Transcribe all the records with complete accuracy.

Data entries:
━━━━━━━━━━━━━━━━━━━━

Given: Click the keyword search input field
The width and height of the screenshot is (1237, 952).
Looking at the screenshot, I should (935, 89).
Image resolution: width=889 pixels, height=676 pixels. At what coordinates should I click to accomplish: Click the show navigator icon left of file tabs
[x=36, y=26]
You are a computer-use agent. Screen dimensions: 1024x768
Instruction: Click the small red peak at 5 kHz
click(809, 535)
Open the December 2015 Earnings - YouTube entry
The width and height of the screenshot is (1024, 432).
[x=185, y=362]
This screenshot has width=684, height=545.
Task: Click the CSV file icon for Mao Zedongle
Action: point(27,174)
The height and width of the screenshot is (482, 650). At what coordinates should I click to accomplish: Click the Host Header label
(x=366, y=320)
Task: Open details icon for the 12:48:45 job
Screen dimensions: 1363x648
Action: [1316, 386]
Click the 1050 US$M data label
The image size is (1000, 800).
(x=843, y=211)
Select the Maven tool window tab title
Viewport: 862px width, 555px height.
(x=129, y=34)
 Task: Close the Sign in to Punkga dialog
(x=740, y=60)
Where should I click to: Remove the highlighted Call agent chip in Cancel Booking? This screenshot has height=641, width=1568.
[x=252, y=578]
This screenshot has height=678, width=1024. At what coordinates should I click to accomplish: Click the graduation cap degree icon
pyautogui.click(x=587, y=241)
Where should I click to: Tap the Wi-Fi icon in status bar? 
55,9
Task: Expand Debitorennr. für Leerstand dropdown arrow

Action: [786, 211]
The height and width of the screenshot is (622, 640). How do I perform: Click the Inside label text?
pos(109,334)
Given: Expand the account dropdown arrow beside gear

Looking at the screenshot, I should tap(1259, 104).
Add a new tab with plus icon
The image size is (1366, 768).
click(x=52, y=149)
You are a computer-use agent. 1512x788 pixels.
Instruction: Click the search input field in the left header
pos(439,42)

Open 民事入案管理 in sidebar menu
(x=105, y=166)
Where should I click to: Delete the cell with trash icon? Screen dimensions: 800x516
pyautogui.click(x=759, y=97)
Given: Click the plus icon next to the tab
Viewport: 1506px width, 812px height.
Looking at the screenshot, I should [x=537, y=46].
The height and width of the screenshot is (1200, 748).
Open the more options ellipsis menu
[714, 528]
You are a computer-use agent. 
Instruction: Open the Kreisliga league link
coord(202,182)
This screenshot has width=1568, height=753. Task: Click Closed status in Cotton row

━━━━━━━━━━━━━━━━━━━━

● SOLUTION TO THIS PROBLEM
Given: Click the keyword search input field
The width and height of the screenshot is (1237, 952).
Looking at the screenshot, I should (935, 89).
Image resolution: width=889 pixels, height=676 pixels. At what coordinates should I click to accomplish: Click the show navigator icon left of file tabs
[x=36, y=26]
You are a computer-use agent. Screen dimensions: 1024x768
Instruction: Click the small red peak at 5 kHz
click(809, 535)
Open the December 2015 Earnings - YouTube entry
The width and height of the screenshot is (1024, 432).
[x=185, y=362]
This screenshot has width=684, height=545.
Task: Click the CSV file icon for Mao Zedongle
Action: point(27,174)
The height and width of the screenshot is (482, 650). At what coordinates should I click to accomplish: Click the Host Header label
(x=366, y=320)
Task: Open details icon for the 12:48:45 job
Screen dimensions: 1363x648
Action: [1316, 386]
Click the 1050 US$M data label
The image size is (1000, 800).
(x=843, y=211)
Select the Maven tool window tab title
Viewport: 862px width, 555px height.
(x=129, y=34)
 Task: Close the Sign in to Punkga dialog
(x=740, y=60)
Where should I click to: Remove the highlighted Call agent chip in Cancel Booking? This screenshot has height=641, width=1568.
[x=252, y=578]
This screenshot has height=678, width=1024. At what coordinates should I click to accomplish: Click the graduation cap degree icon
pyautogui.click(x=587, y=241)
Where should I click to: Tap the Wi-Fi icon in status bar? 
55,9
Task: Expand Debitorennr. für Leerstand dropdown arrow

Action: [786, 211]
The height and width of the screenshot is (622, 640). How do I perform: Click the Inside label text?
pos(109,334)
Given: Expand the account dropdown arrow beside gear

Looking at the screenshot, I should tap(1259, 104).
Add a new tab with plus icon
The image size is (1366, 768).
click(x=52, y=149)
You are a computer-use agent. 1512x788 pixels.
Instruction: Click the search input field in the left header
pos(439,42)

Open 民事入案管理 in sidebar menu
(x=105, y=166)
Where should I click to: Delete the cell with trash icon? Screen dimensions: 800x516
pyautogui.click(x=759, y=97)
Given: Click the plus icon next to the tab
Viewport: 1506px width, 812px height.
Looking at the screenshot, I should [x=537, y=46].
The height and width of the screenshot is (1200, 748).
Open the more options ellipsis menu
[714, 528]
You are a computer-use agent. 
Instruction: Open the Kreisliga league link
coord(202,182)
This screenshot has width=1568, height=753. Task: Click Closed status in Cotton row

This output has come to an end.